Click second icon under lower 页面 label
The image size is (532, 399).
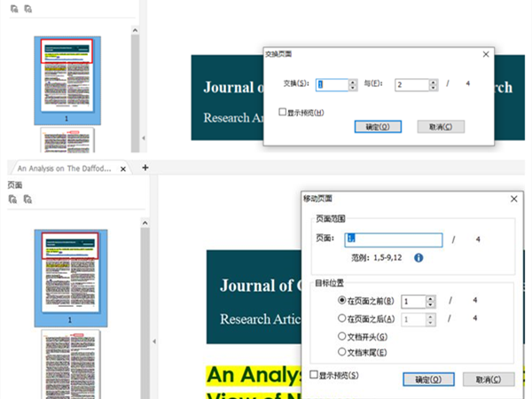click(x=27, y=200)
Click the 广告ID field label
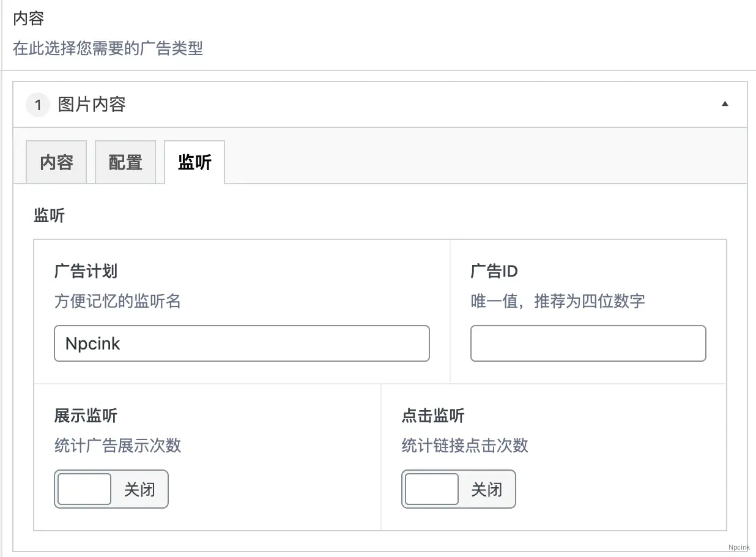The height and width of the screenshot is (557, 756). click(x=494, y=271)
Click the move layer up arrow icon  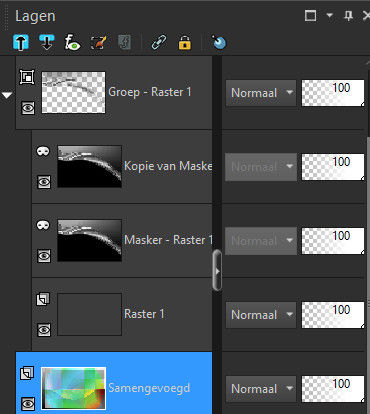(21, 43)
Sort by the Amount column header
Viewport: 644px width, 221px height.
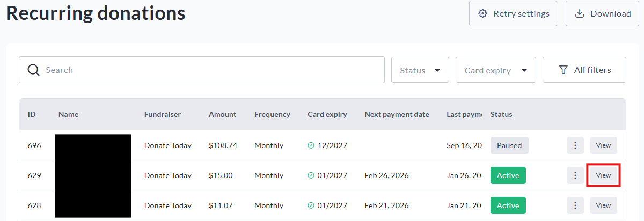pos(222,114)
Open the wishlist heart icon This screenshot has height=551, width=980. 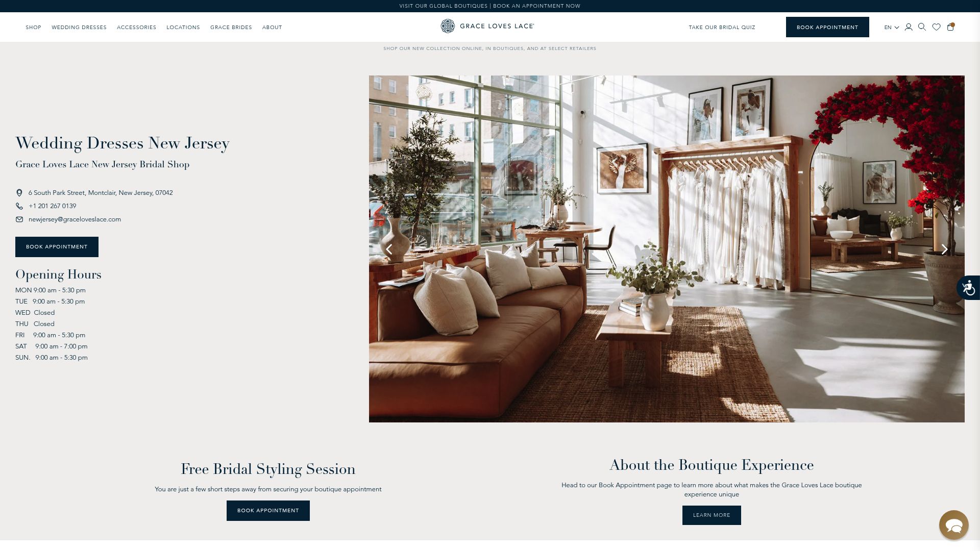click(x=936, y=27)
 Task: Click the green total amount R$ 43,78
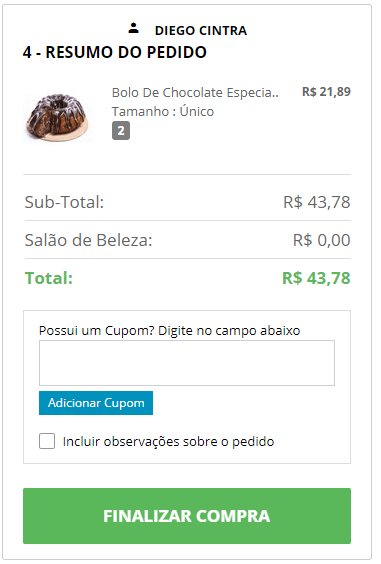(316, 278)
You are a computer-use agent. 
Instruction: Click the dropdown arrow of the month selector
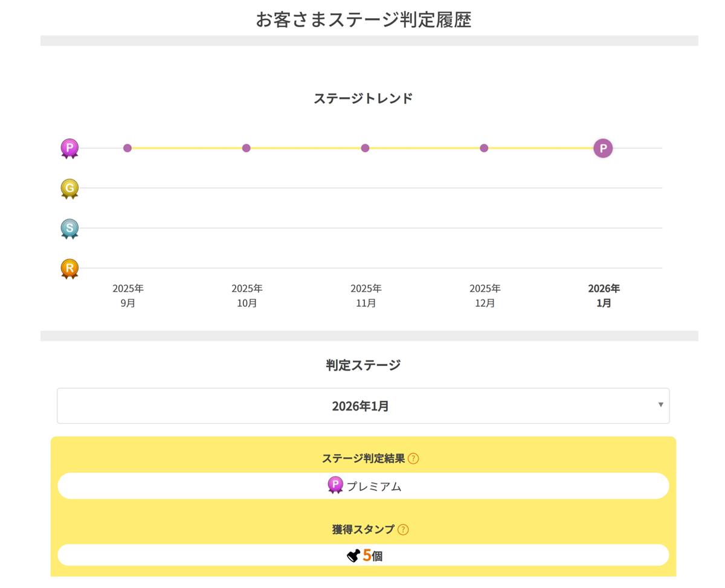point(660,405)
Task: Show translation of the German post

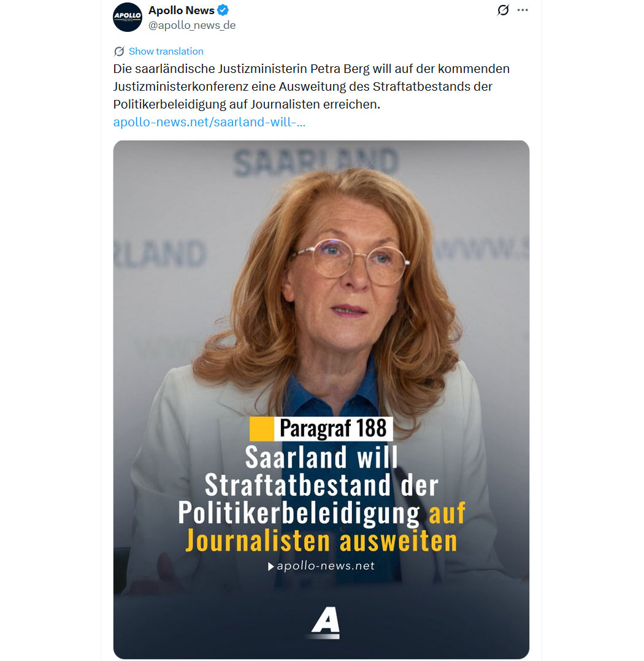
# # # # #
Task goal.
Before duplicating, set the pictures aside; then output exactly the lines from the one with "You are a computer-use agent." through the end of the records, and only those.

Task answer.
You are a computer-use agent. 
Instruction: Click the dropdown arrow of the month selector
point(660,405)
Task: Show translation of the German post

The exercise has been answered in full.